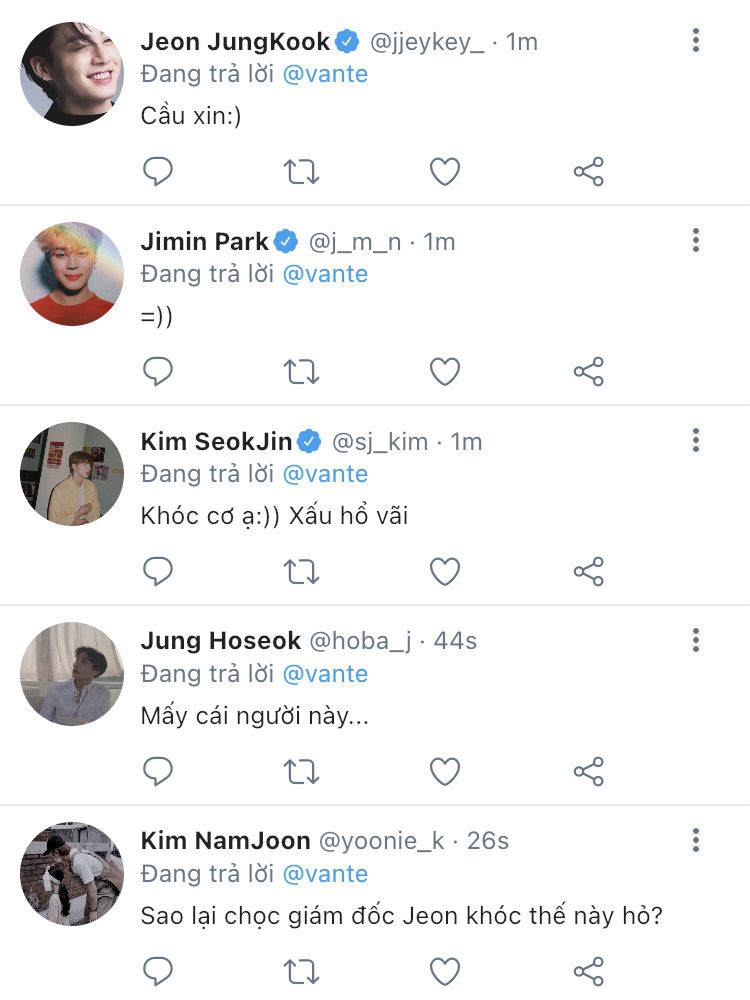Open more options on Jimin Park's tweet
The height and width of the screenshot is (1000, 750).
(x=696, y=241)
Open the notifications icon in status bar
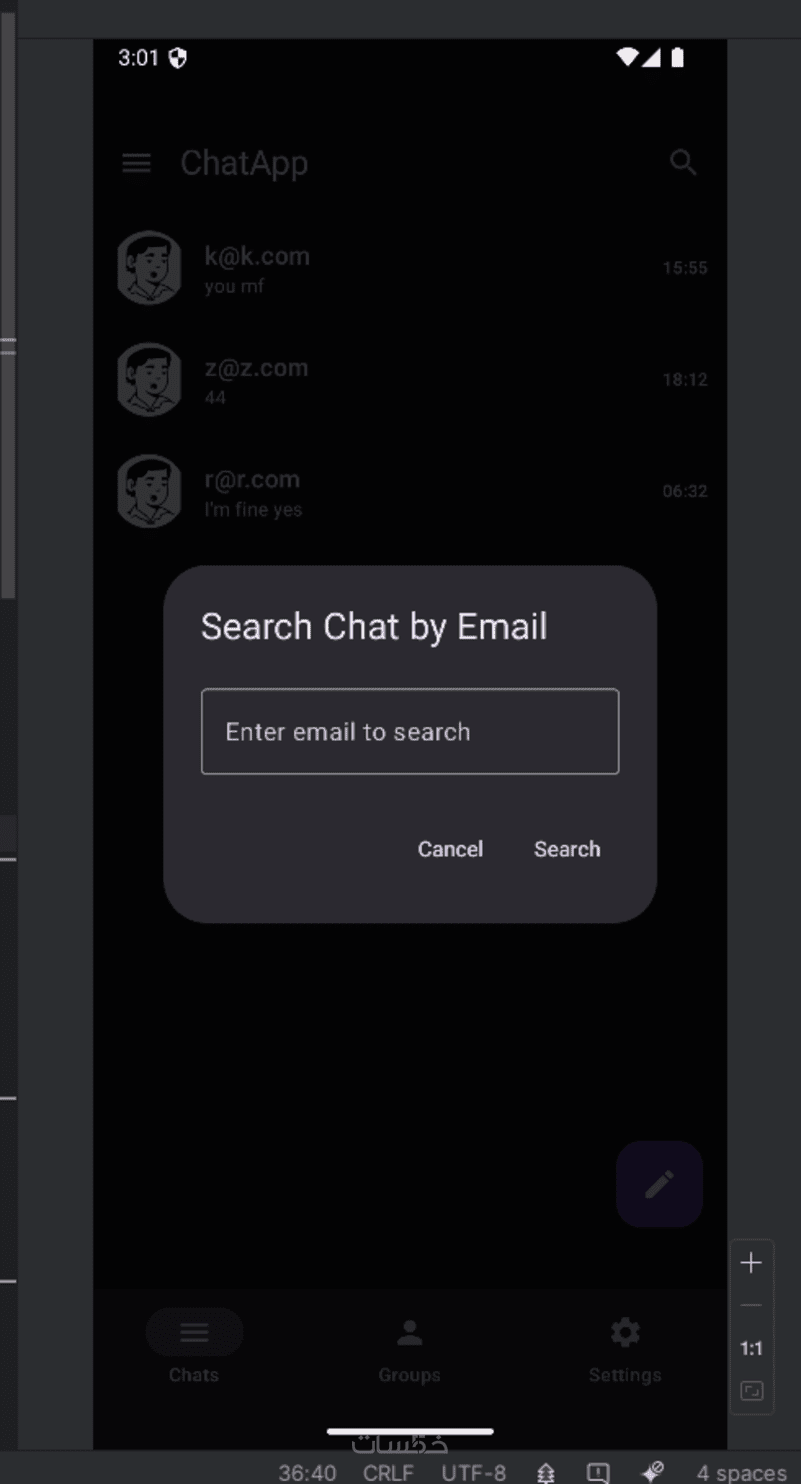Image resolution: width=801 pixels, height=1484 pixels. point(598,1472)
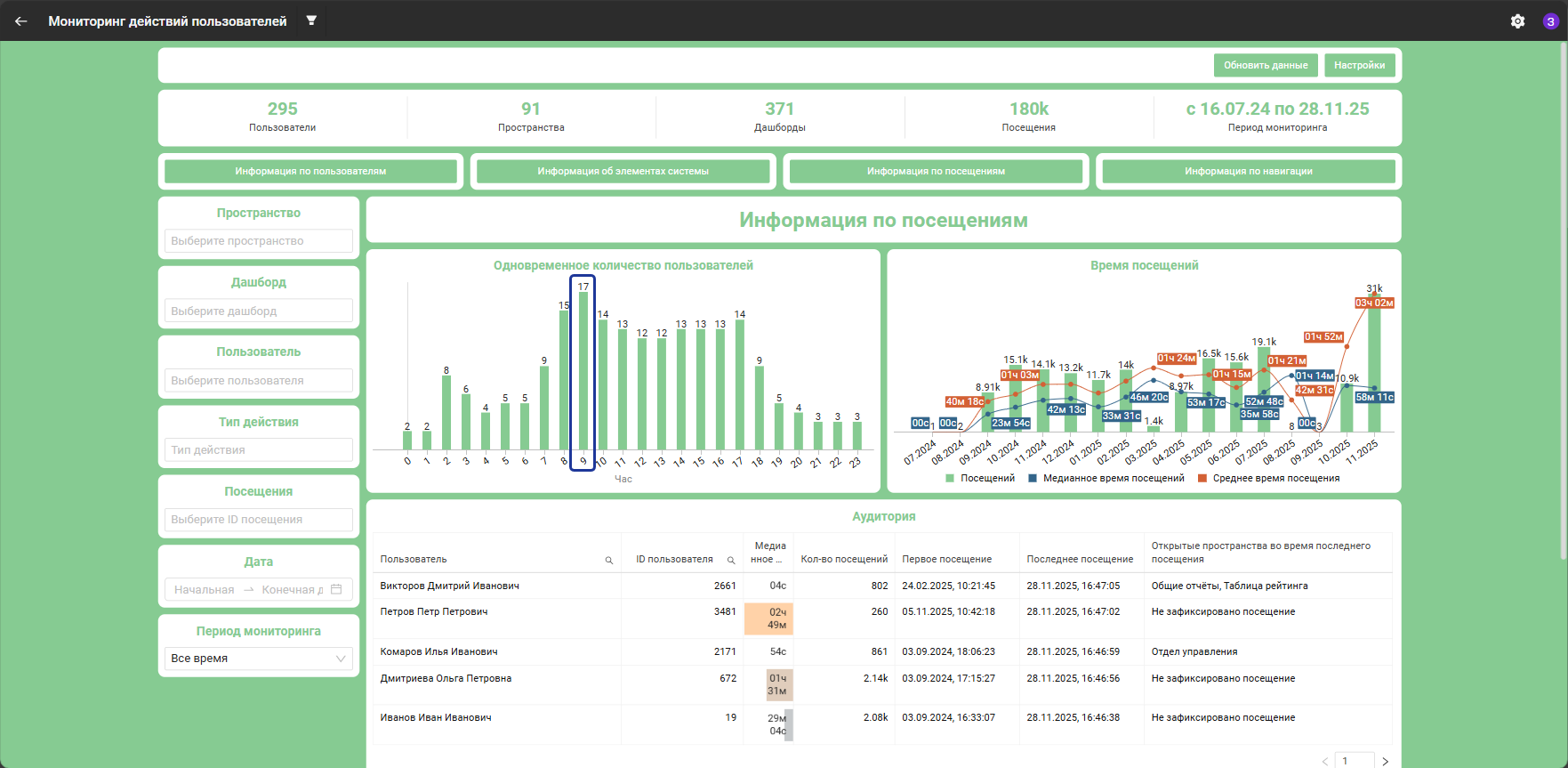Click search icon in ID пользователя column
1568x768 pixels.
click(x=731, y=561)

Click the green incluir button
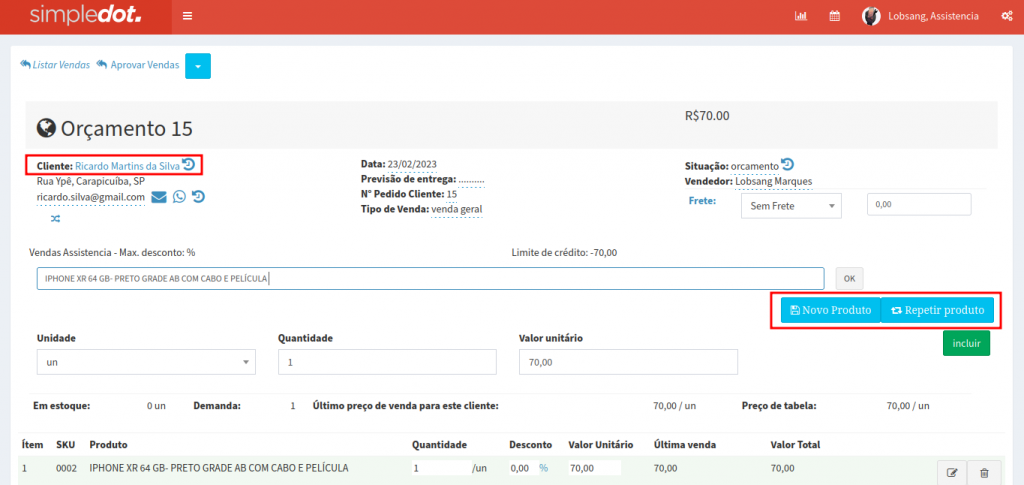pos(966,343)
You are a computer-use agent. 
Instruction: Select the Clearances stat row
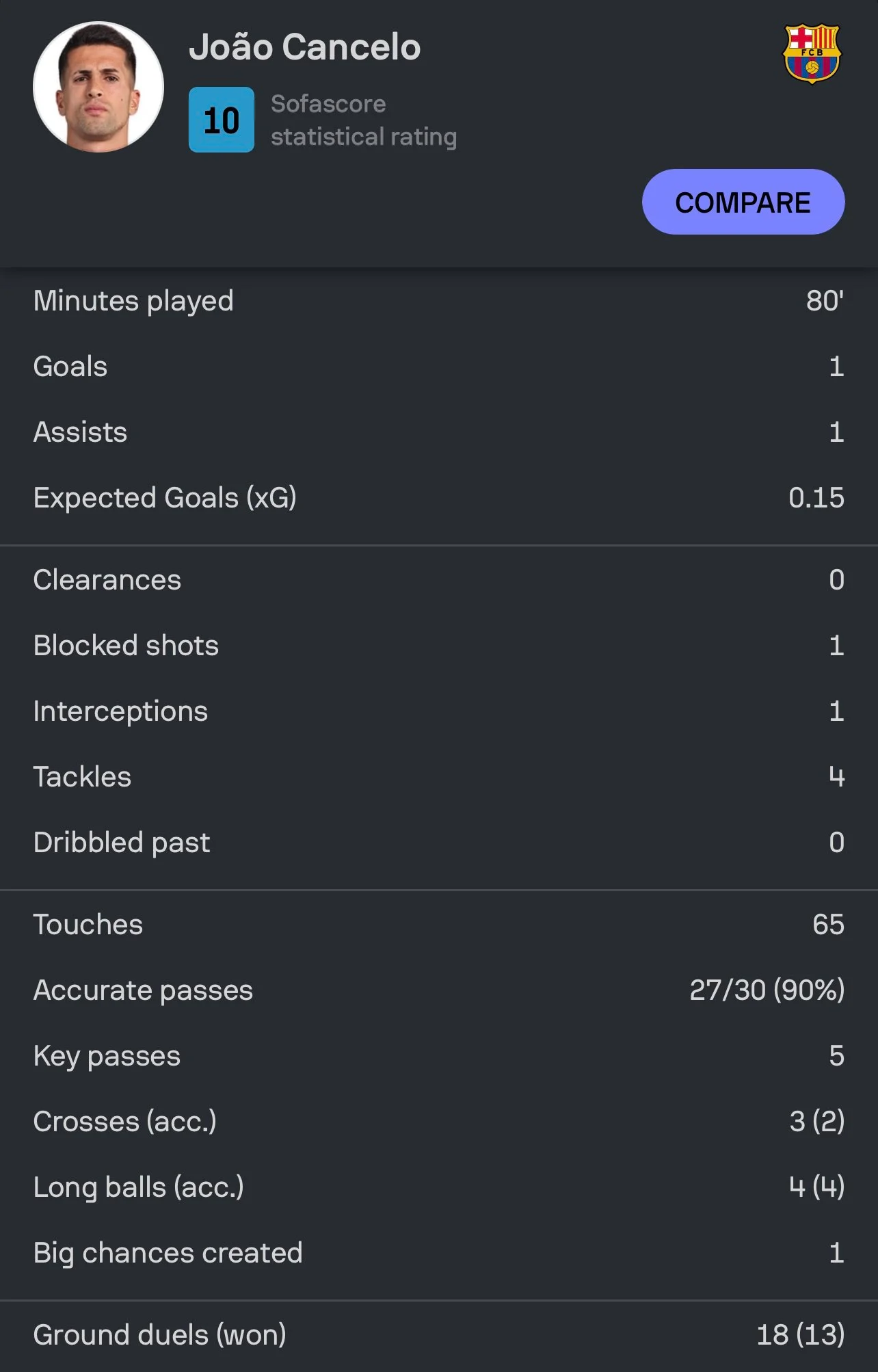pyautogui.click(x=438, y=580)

* _Task item_: Leave the pictures out, and please copy only the lines from the one with "Open the notifications icon in status bar" through the end of the listing.

* _Task output_:
Open the notifications icon in status bar
Image resolution: width=801 pixels, height=1484 pixels. point(598,1472)
Click search icon in ID пользователя column
1568x768 pixels.
click(x=731, y=561)

Click the green incluir button
pos(966,343)
You are a computer-use agent. 
Instruction: Select the Clearances stat row
pyautogui.click(x=438, y=580)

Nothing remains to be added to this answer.